Quello della scalata al Corriere
(che se ne faceva, poi, lui che forse nemmeno lo legge). Quello che tutti chiamano
"immobiliarista" così non si confonde con i palazzinari del
sacco di Roma, che oggi sono suoceri di gente importante. Quello che ogni tanto
si infila in tasca un sacco di soldi "guadagnati" con operazioni finanziarie
spericolate pagando al fisco cifre irrisorie. Costava più lo champagne
per festeggiare che la bolletta delle tasse. Però non è giusto!
Noi siamo, come la destra giustamente ci rimprovera, inguaribilmente egualitaristi,
siamo i fissati dell'uguaglianza, malati al punto che ancora ci scandalizza
il diverso trattamento ormai legalizzato che si riserva a lavoratori che fanno
lo stesso mestiere grazie ai contratti della legge 30. (Per inciso: ma siamo
sicuri che quella legge l'abbia scritta Marco Biagi? Non è che nella
commissione c'era pure Vanna Marchi?). E quindi proviamo per Stefano Ricucci
un moto di sofferenza, una spinta a ribellarci e andare a protestare sotto il
tribunale che lo ha rinchiuso come un volgare no-global. Manco avesse fumato
uno spinello, o fosse privo di permesso di soggiorno! Lui è italianissimo,
all'estero c'ha solo i soldi, e non ci risulta che sul suo yacht, così
romantico, si sia usi ad eccessi. Insomma, noi siamo disposti a partecipare
attivamente a qualsiasi forma di protesta (civile, ça va sans dire, altrimenti
stonerebbe con l'oggetto della protesta) che miri a ristabilire un trattamento
equo per il signor Ricucci, odontotecnico. Ci permettiamo di suggerire anche
qualche spunto di piattaforma rivendicativa, poiché vogliamo essere propositivi
e non passivamente a rimorchio dei gruppi dirigenti come fanno sempre quelli
di sinistra che sfilano e manifestano.
Il trattamento riservato al povero Stefano (lo chiameremo così, confidenzialmente,
per fargli sentire tutto il calore che possiamo) non ha nulla di assimilabile
a quelli praticati verso suoi predecessori, di qualsiasi rango, escluso Vanna
Marchi. Noi abbiamo esempi brillanti di come si tratta un imbroglione, un truffatore,
un amico di certa gente, uno speculatore protetto e parzialmente prestanome:
basta guardare che alcuni diventano presidenti del consiglio, altri deputati,
senatori, ministri, sottosegretari, ambasciatori, e via cantando.

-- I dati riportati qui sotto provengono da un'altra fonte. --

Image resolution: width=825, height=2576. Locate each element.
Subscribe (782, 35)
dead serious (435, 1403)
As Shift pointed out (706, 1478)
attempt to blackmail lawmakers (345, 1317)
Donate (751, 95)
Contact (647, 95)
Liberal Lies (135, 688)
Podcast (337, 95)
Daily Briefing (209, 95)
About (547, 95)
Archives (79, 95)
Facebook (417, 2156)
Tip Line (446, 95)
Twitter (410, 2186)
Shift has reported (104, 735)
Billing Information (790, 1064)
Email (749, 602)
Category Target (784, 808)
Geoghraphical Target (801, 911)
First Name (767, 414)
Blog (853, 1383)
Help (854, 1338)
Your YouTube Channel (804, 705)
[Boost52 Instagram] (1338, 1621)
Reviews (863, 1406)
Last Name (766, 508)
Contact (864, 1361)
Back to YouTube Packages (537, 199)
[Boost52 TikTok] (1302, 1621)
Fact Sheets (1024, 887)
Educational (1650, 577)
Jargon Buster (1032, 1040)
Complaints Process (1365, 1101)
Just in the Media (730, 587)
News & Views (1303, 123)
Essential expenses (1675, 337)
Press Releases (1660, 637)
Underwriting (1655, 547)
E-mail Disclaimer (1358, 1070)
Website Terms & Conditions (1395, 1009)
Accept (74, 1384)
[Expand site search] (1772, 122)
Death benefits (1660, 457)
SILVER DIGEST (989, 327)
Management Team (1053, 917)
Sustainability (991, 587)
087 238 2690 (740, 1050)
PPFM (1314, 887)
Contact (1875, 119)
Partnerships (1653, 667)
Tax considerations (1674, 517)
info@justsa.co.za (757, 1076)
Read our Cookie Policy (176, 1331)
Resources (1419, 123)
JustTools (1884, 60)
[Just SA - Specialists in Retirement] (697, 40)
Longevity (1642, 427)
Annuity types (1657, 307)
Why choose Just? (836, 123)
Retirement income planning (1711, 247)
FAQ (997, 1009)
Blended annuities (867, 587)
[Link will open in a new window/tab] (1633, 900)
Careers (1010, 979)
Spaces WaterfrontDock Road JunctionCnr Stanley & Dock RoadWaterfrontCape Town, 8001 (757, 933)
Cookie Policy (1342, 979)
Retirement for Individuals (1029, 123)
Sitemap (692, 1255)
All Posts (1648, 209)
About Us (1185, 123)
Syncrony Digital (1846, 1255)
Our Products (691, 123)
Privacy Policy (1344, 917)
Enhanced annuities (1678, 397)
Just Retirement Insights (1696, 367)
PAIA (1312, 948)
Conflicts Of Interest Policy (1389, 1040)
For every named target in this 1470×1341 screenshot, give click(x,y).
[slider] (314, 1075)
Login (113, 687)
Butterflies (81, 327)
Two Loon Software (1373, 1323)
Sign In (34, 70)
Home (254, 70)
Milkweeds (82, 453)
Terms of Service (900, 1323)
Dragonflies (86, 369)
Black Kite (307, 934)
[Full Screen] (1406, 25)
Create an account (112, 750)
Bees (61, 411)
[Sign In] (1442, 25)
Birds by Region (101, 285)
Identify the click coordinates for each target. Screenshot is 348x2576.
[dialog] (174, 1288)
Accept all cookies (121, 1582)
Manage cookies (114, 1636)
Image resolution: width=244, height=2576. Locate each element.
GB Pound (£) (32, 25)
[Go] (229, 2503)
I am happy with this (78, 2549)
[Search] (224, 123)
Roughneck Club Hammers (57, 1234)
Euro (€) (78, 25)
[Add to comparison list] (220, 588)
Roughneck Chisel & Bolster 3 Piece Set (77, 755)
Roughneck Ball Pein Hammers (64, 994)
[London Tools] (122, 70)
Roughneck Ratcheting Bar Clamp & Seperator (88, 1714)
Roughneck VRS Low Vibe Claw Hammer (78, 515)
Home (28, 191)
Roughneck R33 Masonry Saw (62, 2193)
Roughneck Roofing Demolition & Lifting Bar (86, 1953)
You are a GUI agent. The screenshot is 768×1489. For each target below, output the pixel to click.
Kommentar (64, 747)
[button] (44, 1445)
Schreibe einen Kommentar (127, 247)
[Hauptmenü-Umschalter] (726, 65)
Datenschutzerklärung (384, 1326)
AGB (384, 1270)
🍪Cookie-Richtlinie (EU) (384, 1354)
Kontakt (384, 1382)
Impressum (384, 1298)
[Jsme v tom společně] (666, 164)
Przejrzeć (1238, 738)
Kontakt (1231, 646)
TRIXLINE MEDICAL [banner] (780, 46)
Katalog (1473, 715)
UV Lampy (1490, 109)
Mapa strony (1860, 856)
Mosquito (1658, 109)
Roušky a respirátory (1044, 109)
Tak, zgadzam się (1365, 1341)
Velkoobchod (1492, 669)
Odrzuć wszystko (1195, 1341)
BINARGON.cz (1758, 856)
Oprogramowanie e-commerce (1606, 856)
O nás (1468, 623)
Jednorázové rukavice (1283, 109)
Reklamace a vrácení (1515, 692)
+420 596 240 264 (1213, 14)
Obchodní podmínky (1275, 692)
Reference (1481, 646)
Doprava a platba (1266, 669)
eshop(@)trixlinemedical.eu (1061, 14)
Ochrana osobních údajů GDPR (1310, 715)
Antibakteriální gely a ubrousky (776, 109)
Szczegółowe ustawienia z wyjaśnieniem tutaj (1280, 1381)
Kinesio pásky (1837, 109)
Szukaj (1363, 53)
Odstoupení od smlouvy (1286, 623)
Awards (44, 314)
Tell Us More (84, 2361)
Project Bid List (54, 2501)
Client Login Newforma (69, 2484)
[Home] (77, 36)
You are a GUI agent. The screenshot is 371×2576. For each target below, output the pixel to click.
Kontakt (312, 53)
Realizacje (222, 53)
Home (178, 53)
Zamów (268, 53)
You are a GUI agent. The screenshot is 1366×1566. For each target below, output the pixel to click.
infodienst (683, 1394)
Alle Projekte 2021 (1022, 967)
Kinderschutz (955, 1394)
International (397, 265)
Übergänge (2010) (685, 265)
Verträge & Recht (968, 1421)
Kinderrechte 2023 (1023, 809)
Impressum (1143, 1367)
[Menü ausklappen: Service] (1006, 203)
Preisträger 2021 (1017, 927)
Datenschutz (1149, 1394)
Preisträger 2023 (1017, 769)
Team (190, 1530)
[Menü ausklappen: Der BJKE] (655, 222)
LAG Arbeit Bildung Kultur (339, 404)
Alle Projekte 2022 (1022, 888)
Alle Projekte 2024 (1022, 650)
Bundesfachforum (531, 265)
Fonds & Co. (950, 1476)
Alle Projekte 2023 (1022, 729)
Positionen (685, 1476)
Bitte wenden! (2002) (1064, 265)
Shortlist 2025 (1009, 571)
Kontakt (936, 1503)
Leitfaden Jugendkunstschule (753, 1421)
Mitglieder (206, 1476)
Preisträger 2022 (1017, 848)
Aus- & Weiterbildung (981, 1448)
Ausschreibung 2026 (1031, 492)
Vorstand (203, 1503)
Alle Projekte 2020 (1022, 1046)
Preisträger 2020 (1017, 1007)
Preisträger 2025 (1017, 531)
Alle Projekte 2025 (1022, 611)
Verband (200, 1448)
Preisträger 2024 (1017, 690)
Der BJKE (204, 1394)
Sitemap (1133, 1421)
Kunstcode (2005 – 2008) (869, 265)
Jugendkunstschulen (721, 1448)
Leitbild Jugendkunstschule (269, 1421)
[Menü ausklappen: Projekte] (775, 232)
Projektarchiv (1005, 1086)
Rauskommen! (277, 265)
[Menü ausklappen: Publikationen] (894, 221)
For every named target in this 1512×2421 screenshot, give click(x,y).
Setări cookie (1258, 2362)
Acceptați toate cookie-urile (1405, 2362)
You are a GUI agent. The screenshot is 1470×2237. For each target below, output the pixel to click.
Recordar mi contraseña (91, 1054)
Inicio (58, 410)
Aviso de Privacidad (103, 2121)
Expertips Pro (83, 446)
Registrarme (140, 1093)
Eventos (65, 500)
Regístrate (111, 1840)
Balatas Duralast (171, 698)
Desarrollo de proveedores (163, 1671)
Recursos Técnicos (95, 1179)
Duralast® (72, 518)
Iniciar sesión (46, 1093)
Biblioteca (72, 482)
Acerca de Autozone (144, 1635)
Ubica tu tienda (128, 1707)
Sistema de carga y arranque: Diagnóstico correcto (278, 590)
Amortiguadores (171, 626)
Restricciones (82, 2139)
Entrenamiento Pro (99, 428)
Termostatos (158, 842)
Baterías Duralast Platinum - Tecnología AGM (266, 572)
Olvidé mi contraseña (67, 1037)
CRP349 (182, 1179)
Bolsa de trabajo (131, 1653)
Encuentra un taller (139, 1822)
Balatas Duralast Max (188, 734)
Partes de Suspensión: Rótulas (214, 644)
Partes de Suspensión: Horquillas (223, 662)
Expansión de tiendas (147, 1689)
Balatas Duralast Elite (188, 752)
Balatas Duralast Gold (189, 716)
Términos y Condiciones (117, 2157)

Ci chiediamo
allora: che errore ha commesso Ricucci per non stare anche lui nelle grazie
di certi gruppi? una poltrona immune non si nega a nessuno, diamine! Ma forse
ha commesso lo sbaglio che è già costato caro a molti: quello
di mettersi in proprio. Non serve scomodare Saddam o bin Laden, basta ricordare
Calvi (Roberto) o altre centinaia di personaggi in ogni ramo degli affari e
della finanza, lecita e no. Visto come vanno le cose in Italia, dove il partito
di Dell'Utri e Previti è quello che ha più consensi, sarebbe ora
di mobilitarsi per garantire anche al Ricucci un posticino vicino a Miccichè,
o seduto subito dietro a Totò Cuffaro Vasavasa. E dài, che si
può fare! Si fa così: si danno un po' di soldi ad un senatore
di quelli che nessuno conosce, lo si fa dimettere e si va alle suppletive con
Ricucci Stefano candidato. E almeno per cinque anni, non solo può continuare
indisturbato (non si possono intercettare i parlamentari, vedi caso Fassino-Unipol)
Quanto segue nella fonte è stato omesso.